▶ Dataset records
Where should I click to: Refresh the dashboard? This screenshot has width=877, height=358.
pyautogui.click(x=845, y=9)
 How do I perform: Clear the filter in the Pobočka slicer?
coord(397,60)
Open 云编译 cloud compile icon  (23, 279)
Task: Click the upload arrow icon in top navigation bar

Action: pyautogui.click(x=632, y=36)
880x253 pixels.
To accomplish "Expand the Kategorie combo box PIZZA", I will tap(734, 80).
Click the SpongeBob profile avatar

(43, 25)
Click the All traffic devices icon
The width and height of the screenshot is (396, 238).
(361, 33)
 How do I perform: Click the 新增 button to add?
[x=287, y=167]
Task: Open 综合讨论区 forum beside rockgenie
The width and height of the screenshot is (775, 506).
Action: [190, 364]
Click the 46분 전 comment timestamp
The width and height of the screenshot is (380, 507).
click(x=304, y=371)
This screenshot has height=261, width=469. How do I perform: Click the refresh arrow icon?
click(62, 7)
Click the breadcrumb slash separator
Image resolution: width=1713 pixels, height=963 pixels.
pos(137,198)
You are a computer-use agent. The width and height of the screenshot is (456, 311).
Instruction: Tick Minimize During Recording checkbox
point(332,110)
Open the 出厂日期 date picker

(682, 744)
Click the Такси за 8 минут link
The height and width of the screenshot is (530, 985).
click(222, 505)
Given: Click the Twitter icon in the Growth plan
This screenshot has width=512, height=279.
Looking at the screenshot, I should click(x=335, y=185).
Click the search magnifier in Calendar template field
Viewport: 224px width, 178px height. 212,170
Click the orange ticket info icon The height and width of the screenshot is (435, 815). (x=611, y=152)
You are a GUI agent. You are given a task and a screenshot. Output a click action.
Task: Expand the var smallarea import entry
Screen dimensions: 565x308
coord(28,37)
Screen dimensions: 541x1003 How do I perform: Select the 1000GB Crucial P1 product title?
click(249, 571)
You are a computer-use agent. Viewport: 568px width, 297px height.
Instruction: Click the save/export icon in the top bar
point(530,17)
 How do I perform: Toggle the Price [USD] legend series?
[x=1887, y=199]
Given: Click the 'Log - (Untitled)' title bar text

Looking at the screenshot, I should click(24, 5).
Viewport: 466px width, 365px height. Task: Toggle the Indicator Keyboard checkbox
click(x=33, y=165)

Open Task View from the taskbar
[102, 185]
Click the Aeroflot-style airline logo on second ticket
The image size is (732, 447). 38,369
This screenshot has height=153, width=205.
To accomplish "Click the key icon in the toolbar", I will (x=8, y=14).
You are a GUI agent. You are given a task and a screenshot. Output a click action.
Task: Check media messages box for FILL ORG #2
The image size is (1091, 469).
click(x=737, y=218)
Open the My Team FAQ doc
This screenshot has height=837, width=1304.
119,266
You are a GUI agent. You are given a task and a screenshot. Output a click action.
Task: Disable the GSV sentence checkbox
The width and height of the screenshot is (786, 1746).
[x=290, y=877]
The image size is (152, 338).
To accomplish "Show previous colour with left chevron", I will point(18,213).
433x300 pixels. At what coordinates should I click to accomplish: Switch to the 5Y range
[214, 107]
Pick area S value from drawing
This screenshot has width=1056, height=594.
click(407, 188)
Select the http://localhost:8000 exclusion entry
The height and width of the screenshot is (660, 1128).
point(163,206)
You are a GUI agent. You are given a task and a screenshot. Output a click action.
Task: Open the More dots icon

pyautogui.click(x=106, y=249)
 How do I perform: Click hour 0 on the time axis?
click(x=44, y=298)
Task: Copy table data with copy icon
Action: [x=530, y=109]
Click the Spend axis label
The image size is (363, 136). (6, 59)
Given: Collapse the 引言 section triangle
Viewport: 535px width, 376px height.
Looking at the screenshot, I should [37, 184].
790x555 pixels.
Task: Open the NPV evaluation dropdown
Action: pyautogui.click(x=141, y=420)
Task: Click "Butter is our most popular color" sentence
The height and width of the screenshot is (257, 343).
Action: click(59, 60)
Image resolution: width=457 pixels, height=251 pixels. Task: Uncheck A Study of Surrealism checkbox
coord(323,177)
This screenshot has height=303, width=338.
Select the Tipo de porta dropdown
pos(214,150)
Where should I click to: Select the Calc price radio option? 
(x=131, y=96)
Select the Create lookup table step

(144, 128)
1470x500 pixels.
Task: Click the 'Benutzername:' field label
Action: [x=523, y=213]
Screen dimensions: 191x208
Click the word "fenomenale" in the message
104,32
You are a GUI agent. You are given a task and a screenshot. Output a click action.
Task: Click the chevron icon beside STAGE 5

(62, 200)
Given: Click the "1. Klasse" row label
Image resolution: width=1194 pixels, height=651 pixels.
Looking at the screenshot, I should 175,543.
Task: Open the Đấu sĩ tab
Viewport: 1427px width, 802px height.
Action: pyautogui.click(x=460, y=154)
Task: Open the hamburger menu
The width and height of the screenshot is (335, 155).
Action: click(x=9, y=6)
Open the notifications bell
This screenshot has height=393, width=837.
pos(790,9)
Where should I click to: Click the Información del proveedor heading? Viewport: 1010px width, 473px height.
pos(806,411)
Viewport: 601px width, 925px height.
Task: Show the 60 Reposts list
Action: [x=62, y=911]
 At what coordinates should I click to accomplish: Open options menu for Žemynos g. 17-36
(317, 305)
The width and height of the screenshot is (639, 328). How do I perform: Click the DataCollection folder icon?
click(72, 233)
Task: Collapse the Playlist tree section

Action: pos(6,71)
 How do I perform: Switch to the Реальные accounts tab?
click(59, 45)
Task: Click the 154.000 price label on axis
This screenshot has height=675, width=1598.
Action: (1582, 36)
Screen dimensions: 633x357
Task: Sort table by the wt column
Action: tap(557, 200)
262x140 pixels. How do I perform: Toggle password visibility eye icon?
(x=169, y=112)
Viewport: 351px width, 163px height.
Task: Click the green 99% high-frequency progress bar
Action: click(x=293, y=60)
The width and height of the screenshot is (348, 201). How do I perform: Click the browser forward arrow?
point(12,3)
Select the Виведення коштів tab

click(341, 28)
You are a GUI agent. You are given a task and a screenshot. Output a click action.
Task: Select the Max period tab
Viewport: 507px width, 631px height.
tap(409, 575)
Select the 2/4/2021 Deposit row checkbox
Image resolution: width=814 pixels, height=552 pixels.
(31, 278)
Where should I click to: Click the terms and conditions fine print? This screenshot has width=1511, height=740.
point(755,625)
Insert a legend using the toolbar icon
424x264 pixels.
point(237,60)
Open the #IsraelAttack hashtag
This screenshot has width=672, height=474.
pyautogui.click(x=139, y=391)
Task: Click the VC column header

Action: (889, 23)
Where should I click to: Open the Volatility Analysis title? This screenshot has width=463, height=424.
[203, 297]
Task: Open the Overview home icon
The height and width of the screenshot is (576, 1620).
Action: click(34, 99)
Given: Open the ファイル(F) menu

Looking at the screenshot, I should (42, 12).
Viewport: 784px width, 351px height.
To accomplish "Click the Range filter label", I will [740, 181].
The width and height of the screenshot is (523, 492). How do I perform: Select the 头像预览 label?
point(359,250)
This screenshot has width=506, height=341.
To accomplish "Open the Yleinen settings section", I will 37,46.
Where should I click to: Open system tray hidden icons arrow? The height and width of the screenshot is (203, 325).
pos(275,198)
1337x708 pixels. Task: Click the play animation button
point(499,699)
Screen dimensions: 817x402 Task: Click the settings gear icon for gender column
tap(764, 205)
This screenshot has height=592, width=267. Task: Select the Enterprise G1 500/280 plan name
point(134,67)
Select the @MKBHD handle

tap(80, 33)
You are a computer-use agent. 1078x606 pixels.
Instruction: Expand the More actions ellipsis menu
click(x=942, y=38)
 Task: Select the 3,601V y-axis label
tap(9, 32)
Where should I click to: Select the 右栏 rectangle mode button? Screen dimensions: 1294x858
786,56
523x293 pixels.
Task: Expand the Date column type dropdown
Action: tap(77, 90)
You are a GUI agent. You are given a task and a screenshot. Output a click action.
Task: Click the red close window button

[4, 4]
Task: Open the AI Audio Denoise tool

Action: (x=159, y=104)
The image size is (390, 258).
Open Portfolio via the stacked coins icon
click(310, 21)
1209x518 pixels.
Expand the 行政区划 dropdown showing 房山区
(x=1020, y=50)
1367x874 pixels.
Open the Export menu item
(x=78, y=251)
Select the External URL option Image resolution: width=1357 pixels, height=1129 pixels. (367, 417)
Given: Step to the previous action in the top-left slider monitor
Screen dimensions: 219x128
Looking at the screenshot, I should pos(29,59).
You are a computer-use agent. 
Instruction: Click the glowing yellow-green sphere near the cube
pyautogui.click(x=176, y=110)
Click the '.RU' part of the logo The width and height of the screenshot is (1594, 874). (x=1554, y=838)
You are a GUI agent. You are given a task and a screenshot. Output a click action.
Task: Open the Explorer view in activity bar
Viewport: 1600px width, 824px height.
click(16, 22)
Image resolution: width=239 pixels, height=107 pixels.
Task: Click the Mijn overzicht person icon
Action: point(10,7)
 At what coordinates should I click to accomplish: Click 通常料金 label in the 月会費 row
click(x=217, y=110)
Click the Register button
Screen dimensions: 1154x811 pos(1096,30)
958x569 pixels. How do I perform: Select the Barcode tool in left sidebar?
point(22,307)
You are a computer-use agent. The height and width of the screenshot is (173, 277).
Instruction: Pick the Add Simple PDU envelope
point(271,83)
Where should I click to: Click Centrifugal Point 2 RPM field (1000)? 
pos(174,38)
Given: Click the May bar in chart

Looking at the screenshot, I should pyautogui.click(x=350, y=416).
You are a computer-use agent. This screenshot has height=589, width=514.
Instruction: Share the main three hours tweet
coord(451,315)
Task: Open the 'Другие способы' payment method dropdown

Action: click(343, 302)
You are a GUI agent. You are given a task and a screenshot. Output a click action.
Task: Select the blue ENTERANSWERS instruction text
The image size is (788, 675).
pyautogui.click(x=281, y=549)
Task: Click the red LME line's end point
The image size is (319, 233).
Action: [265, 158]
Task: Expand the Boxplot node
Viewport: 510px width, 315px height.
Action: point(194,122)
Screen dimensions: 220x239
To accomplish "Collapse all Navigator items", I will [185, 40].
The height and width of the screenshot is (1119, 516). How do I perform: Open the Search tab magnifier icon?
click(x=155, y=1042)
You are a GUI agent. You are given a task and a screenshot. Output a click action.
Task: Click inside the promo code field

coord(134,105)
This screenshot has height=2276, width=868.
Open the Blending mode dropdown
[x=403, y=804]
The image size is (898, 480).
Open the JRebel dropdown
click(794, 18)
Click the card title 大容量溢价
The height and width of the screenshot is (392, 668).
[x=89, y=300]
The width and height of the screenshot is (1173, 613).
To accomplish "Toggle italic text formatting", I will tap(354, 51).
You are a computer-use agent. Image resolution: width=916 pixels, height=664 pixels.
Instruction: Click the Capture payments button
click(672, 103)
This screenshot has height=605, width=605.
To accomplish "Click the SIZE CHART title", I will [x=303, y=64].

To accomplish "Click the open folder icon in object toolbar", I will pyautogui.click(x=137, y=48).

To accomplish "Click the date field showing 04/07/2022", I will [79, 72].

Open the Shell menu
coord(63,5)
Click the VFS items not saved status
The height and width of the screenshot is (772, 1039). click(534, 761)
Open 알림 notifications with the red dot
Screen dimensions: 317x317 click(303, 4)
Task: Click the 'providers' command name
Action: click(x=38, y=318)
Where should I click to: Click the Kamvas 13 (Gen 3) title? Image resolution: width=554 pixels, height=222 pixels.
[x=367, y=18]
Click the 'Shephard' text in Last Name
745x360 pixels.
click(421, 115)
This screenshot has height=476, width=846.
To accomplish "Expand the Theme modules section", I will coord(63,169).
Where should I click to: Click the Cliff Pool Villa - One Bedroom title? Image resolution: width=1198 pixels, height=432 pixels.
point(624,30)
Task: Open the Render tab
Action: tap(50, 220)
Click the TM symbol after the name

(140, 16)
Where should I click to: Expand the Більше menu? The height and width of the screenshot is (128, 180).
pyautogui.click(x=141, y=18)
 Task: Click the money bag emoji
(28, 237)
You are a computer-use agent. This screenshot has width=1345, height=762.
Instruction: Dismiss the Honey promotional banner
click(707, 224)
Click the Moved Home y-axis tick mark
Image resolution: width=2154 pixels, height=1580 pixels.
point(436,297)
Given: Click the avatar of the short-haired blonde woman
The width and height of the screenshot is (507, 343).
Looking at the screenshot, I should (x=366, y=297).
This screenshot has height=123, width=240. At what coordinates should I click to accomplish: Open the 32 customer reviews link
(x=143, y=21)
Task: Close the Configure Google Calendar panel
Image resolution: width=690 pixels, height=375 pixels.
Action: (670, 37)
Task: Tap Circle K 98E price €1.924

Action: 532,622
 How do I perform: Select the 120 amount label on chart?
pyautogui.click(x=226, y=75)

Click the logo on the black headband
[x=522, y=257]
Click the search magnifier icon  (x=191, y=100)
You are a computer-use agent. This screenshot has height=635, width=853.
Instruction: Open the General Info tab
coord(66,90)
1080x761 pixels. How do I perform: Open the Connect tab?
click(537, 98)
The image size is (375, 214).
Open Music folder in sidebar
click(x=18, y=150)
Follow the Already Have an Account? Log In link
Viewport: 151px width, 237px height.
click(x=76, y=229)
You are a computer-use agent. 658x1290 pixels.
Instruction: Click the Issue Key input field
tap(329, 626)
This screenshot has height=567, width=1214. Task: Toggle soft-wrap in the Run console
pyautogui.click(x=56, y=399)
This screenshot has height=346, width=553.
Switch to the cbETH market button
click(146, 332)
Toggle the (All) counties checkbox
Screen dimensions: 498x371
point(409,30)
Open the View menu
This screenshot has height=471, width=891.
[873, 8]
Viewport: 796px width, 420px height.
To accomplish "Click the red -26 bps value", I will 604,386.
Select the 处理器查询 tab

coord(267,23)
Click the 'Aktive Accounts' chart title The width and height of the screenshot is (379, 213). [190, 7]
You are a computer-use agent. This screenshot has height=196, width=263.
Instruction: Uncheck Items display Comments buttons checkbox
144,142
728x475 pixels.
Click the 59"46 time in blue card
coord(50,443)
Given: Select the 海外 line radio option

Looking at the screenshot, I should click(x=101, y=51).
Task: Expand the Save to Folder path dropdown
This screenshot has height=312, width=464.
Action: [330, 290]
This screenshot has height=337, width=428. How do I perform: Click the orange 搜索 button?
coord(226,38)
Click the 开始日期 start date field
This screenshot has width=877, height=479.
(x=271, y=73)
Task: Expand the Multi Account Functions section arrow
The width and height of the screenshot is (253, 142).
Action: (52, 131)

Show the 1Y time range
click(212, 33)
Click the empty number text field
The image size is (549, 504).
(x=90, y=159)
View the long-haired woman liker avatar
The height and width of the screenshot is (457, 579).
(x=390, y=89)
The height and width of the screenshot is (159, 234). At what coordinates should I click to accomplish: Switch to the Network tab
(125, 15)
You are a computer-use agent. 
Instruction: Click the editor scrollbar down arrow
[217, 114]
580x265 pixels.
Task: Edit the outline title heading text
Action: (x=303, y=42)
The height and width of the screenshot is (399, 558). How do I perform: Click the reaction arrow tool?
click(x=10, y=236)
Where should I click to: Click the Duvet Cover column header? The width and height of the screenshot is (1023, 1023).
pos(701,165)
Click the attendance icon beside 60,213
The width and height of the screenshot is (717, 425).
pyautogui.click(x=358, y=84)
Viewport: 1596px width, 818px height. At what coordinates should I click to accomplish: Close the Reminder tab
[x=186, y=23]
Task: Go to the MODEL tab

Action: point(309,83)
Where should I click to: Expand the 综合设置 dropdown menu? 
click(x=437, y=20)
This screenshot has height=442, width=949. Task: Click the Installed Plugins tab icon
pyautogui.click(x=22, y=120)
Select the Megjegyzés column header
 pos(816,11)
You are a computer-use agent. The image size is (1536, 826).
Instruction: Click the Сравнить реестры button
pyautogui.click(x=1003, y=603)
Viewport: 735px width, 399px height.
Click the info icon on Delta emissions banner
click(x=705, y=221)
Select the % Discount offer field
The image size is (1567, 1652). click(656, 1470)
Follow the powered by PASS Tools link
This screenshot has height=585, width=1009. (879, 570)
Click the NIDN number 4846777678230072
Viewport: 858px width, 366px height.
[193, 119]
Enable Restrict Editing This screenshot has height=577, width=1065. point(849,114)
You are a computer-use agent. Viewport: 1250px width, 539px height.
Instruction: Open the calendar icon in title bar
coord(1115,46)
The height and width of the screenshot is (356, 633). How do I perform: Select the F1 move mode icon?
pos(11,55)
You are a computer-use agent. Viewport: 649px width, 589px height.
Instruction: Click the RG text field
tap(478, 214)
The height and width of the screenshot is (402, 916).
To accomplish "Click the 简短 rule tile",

▶ Try it
From the material given, work out how many lines hold the string "sentence"; state that number and nothing further.

▶ Written answer
2